Kirchberg im Wald. Die Kommunen stehen vor großen Herausforderungen, die sie nur gemeinsam bewältigen können. Dies war das Fazit eines Gesprächs zwischen Bezirkstagspräsident Dr. Olaf Heinrich, Bürgermeister Robert Muhr und Geschäftsleiter Helmut Huber in Kirchberg im Wald.

Neben den Investitionen in Wasserleitungen sowie der Sanierung des Hochbehälters, steht der Gemeinde Kirchberg im Wald ein weiteres Großprojekt an: Die Wiederbelebung des historischen Amthof, zu der es im September eine Ideenwerkstatt mit großer Beteiligung der Bevölkerung gab. 500 Ideen sind entstanden, was mit dem zentralen Gebäude in der Ortsmitte geschehen soll. Das Konzept, das daraus erarbeitet wurde, sieht eine kombinierte Nutzung mit Gaststätte samt Biergarten, Vereinsräumen und einem großen Veranstaltungssaal als Anbau im Hinterhof vor.

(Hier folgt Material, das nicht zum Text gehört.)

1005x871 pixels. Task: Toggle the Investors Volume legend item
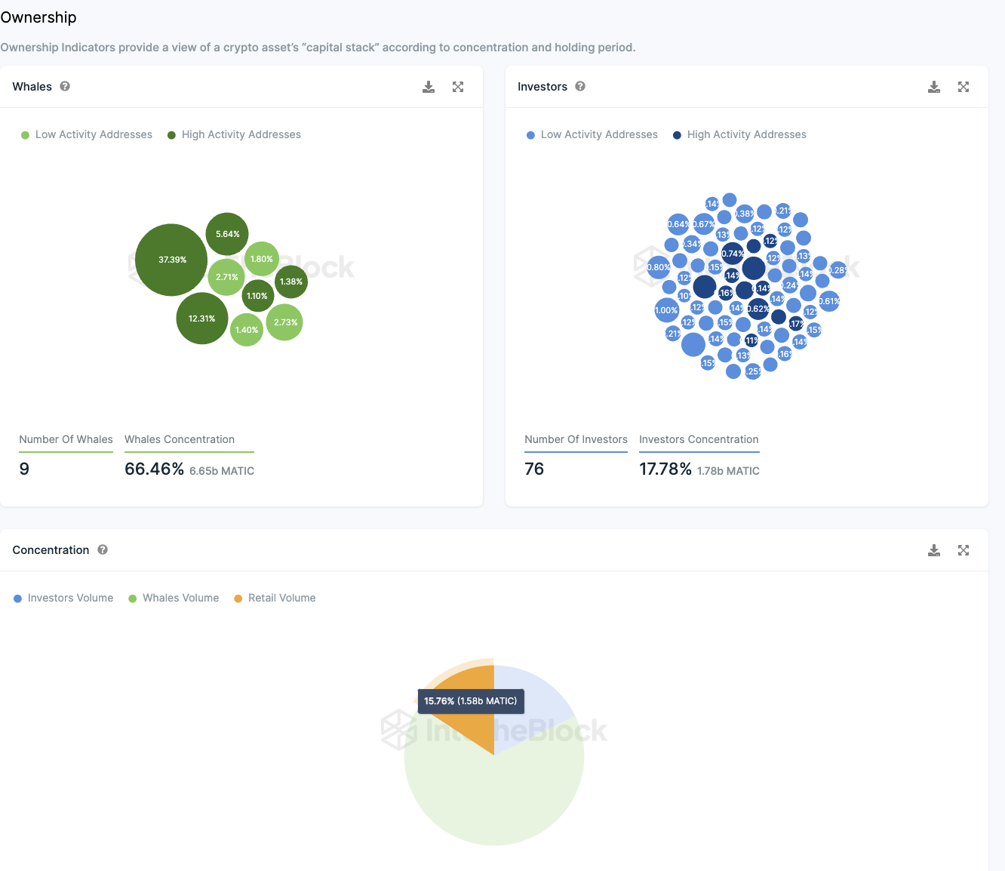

„Die bautechnische Untersuchung des Landesamts für Denkmalpflege läuft gerade, danach können wir die Machbarkeitsstudie ausschreiben“, informierte der Bürgermeister. Bis zur Fertigstellung ist bereits eine Zwischennutzung der Gasträume für örtliche Vereine oder private Feiern möglich, die Gemeinde kümmert sich dabei federführend um die Organisation und wird bei Bedarf vom örtlichen Trachtenverein unterstützt. Als größte Herausforderung wurde in der Runde die Suche nach einem geeigneten Pächter ausgemacht. „Ohne Übernachtungsmöglichkeiten anbieten zu können, wird es nicht leicht sein, ein Wirtshaus wirtschaftlich zu betreiben“, gab Olaf Heinrich zu bedenken. Positiv hingegen sei es für einen Pächter, wenn den ganzen Tag über das Gebäude wie geplant von den verschiedenen Gruppen der Gemeinde genutzt wird und auch, dass die Bevölkerung noch eine große emotionale Verbindung zum Wirtshaus hat, weil es bis 2010 betrieben wurde. Glück hatte man in Kirchberg zudem, dass man Unterstützung über die Städtebauförderung bekomme. „Wären wir beim Amt für Ländliche Entwicklung, würde sich hier die nächsten Jahre sicher nichts tun“, ist der Geschäftsleiter Helmut Huber überzeugt.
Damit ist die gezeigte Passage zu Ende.